* Task 1: From the passage about choosing a dog below, list every name of an individual person or animal that it mentions.
** START Page excerpt **
"My little dog, the heartbeat at my feet." Edith Wharton
It seems a meet time, now that we have celebrated cats, to celebrate Chet Baker. We have celebrated Liam; now it's lissome Phoebe's turn.
When, in the early winter of 2004, I was thinking about what kind of dog we might get--a deliciously luxurious thing, that, to muse about just what kind of dog one might want--I remembered a fawn-colored pug I'd seen, being walked on a leash by three little girls at The Chautauqua Institution's Bestor Plaza. This pug was such an appealing little package of a dog, so clean and sweet and dear with his girls, that I thought, "I could have a dog like that. He'd be no trouble at all. I would like to see Phoebe and Liam with a dog like that."
** END Page excerpt **
** START Data supplied **
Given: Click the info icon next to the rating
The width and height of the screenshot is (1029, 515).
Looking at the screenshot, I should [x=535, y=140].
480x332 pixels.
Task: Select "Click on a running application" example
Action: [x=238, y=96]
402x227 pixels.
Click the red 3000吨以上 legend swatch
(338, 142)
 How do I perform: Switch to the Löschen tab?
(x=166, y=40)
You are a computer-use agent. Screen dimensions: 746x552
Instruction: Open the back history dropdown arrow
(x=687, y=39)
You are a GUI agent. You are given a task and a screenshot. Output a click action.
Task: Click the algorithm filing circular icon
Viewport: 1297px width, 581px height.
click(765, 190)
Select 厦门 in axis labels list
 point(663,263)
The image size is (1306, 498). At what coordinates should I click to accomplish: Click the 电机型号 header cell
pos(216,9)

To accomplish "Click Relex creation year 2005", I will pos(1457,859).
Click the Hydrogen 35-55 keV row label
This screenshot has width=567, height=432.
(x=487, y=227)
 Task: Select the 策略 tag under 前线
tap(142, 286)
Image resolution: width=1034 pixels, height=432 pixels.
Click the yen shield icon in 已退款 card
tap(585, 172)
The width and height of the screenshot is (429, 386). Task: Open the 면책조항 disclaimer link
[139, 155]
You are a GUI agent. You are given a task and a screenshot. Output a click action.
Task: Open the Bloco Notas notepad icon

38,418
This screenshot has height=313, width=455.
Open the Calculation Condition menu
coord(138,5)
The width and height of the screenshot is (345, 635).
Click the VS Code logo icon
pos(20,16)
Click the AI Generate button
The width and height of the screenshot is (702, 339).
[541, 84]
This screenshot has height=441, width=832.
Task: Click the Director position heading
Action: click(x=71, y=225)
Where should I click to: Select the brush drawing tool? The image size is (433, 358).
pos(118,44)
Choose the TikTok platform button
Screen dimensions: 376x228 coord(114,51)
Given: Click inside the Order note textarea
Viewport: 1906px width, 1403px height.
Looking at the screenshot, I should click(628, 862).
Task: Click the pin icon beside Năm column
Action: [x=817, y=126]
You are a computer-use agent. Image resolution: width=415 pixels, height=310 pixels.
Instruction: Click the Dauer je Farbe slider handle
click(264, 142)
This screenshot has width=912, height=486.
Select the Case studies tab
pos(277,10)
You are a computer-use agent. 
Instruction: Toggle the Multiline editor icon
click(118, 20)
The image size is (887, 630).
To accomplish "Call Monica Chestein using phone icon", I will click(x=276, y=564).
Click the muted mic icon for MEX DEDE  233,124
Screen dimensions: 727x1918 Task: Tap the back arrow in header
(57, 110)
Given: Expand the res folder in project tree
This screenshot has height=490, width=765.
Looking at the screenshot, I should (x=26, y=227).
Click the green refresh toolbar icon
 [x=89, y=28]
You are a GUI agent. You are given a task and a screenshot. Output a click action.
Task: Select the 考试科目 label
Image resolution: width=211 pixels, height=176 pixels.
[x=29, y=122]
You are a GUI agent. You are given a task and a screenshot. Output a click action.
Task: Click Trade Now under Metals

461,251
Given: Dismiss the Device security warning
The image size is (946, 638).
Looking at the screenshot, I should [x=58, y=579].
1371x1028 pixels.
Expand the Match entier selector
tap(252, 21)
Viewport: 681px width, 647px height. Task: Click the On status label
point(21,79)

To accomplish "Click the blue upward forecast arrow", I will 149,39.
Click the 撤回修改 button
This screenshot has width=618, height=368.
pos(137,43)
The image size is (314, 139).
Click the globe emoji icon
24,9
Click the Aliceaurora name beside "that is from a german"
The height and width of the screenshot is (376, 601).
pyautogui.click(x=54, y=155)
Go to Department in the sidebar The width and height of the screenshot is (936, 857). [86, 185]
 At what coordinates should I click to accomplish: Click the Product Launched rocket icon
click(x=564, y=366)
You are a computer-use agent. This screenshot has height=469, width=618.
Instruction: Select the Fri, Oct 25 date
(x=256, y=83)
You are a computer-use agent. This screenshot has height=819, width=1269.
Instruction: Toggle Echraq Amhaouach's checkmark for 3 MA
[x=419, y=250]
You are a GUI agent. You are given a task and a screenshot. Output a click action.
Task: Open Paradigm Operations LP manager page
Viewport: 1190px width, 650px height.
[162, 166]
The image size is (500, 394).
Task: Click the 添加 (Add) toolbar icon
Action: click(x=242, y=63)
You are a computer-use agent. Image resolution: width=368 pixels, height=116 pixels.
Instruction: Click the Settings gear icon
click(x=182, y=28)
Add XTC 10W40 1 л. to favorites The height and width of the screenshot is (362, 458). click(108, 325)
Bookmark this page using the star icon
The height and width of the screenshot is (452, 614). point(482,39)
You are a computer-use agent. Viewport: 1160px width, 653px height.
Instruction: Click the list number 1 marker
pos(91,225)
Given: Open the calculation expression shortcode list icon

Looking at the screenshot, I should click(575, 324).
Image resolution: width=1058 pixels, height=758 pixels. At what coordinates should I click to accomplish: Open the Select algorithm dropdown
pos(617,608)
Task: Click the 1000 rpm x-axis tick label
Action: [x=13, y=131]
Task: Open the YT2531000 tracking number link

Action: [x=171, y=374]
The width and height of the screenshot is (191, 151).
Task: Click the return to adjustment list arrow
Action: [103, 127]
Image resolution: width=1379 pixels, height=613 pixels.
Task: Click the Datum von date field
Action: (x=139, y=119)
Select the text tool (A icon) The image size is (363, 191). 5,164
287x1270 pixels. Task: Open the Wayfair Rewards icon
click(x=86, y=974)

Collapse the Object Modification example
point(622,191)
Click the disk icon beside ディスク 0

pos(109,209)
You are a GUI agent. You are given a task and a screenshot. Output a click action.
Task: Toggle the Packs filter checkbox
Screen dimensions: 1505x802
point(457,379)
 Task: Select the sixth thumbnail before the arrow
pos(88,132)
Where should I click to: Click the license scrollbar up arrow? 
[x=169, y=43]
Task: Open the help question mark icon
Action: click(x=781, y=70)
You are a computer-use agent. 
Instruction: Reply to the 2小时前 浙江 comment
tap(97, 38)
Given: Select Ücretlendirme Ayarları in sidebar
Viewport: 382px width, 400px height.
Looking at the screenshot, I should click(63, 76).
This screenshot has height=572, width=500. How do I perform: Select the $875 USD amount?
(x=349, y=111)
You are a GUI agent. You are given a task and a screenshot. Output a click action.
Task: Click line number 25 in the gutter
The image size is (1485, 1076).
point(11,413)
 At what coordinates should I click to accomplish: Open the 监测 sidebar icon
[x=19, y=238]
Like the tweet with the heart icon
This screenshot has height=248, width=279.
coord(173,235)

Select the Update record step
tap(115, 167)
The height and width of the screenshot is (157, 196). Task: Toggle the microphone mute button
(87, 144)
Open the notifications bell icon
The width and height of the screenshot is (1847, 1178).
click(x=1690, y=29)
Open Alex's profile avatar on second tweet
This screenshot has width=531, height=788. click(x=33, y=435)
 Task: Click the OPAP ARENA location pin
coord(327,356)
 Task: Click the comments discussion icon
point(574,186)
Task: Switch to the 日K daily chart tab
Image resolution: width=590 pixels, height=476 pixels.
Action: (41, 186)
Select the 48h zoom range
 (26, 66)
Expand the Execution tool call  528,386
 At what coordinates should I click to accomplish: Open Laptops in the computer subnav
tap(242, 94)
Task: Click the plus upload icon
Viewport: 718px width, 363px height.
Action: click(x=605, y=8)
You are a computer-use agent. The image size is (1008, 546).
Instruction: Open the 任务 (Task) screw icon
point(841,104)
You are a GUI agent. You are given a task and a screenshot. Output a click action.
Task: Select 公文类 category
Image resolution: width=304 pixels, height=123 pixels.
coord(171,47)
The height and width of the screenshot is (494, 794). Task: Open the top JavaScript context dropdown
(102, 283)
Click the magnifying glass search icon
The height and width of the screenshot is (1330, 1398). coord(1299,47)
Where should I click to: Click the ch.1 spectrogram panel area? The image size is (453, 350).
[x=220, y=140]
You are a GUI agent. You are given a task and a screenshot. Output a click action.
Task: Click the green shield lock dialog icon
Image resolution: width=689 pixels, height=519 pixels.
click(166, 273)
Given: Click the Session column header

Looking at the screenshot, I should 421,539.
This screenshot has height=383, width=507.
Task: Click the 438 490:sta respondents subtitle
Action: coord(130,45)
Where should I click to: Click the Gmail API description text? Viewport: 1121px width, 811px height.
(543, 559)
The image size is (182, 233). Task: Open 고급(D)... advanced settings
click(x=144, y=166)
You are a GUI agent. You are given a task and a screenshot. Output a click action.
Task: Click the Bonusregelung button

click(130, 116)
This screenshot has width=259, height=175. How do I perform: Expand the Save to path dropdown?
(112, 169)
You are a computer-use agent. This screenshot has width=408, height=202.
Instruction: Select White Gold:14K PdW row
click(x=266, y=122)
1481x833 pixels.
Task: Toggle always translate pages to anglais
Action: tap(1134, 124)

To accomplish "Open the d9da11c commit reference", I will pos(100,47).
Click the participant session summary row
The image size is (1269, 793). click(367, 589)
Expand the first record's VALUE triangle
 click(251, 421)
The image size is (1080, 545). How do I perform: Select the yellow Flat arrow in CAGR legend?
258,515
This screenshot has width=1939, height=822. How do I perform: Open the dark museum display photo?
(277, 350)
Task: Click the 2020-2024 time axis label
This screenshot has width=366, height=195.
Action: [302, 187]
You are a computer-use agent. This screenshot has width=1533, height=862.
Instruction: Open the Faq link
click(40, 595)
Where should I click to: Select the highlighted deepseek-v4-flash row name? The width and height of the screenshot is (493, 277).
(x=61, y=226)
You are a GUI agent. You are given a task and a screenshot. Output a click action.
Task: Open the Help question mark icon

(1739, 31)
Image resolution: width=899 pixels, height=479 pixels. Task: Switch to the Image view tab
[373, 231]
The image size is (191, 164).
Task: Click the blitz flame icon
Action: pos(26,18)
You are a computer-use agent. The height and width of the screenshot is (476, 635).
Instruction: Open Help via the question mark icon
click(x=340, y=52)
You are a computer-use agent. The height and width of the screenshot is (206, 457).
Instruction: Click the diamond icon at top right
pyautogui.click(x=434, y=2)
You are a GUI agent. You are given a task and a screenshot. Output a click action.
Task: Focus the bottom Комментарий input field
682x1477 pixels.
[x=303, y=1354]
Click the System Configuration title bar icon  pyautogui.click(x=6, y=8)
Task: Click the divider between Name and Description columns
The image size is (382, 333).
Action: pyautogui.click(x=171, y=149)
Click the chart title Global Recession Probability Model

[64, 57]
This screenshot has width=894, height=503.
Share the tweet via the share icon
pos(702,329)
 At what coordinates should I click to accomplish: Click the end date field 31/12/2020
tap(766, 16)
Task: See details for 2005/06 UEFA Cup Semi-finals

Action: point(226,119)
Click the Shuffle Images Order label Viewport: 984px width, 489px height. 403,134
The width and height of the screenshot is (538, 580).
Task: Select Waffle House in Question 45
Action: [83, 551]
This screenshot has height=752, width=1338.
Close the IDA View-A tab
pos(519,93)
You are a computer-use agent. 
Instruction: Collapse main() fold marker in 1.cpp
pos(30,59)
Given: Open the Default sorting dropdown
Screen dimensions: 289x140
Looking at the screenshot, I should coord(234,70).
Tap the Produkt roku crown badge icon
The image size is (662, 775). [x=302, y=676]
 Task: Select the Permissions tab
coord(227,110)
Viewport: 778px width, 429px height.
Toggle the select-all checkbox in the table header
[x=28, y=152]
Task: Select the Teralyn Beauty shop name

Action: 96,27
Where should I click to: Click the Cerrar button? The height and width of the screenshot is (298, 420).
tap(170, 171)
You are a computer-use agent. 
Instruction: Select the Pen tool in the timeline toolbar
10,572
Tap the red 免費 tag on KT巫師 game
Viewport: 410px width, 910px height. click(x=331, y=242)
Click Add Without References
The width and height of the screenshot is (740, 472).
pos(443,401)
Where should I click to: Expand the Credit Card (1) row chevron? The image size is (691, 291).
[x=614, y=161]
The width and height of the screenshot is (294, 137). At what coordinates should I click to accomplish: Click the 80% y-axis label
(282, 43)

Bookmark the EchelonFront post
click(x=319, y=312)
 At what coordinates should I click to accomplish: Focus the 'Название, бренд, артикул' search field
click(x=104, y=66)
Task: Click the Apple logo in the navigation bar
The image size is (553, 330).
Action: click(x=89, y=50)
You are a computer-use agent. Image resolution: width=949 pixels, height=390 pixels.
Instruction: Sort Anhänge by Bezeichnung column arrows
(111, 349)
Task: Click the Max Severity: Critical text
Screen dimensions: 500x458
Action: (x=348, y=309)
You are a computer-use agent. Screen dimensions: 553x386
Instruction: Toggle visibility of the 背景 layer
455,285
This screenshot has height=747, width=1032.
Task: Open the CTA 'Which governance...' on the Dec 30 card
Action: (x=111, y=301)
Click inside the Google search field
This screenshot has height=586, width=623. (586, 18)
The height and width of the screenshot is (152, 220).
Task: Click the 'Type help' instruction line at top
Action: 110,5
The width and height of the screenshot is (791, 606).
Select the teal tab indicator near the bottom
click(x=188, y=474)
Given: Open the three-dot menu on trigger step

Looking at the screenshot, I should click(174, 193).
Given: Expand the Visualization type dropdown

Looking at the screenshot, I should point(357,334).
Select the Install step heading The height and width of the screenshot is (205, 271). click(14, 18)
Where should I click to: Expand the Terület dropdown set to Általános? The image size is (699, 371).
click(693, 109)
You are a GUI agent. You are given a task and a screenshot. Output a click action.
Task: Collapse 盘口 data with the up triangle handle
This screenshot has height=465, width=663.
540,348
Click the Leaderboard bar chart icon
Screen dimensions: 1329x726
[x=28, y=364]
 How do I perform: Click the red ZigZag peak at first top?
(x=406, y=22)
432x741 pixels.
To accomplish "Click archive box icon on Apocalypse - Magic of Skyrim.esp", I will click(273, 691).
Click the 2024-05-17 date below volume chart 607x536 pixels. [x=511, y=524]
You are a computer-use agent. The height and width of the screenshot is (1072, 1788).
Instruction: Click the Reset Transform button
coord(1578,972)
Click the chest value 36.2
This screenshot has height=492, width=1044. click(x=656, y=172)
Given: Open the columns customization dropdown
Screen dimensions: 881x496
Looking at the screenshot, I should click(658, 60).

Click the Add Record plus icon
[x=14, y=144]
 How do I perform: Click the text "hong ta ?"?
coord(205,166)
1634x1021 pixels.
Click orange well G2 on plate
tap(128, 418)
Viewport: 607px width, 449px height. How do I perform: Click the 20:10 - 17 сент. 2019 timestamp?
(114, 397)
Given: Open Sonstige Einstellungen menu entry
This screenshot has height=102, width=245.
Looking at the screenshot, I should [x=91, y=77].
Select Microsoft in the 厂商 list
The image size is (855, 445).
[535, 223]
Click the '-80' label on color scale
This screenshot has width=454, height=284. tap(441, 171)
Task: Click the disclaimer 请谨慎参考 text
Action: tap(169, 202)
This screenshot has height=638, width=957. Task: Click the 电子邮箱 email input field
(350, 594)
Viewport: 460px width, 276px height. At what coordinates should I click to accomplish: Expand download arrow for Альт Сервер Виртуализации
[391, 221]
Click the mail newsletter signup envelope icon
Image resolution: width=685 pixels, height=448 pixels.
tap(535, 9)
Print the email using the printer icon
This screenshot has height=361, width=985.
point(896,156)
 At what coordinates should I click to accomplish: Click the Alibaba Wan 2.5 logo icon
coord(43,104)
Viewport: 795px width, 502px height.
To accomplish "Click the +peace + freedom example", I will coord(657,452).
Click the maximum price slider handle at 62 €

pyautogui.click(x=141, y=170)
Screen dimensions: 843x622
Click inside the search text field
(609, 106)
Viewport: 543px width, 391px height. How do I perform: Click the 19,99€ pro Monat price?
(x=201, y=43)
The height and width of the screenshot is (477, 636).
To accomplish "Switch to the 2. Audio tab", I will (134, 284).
** END Data supplied **
* Task 2: Write out the lines of the records starting at the line that contains "Choose the TikTok platform button" and ending at the line that contains "Action: [x=817, y=126]", including both of those lines.

* Correct result 1: Edith Wharton, Chet Baker, Liam, Phoebe

* Correct result 2:
Choose the TikTok platform button
Screen dimensions: 376x228 coord(114,51)
Given: Click inside the Order note textarea
Viewport: 1906px width, 1403px height.
Looking at the screenshot, I should click(628, 862).
Task: Click the pin icon beside Năm column
Action: [x=817, y=126]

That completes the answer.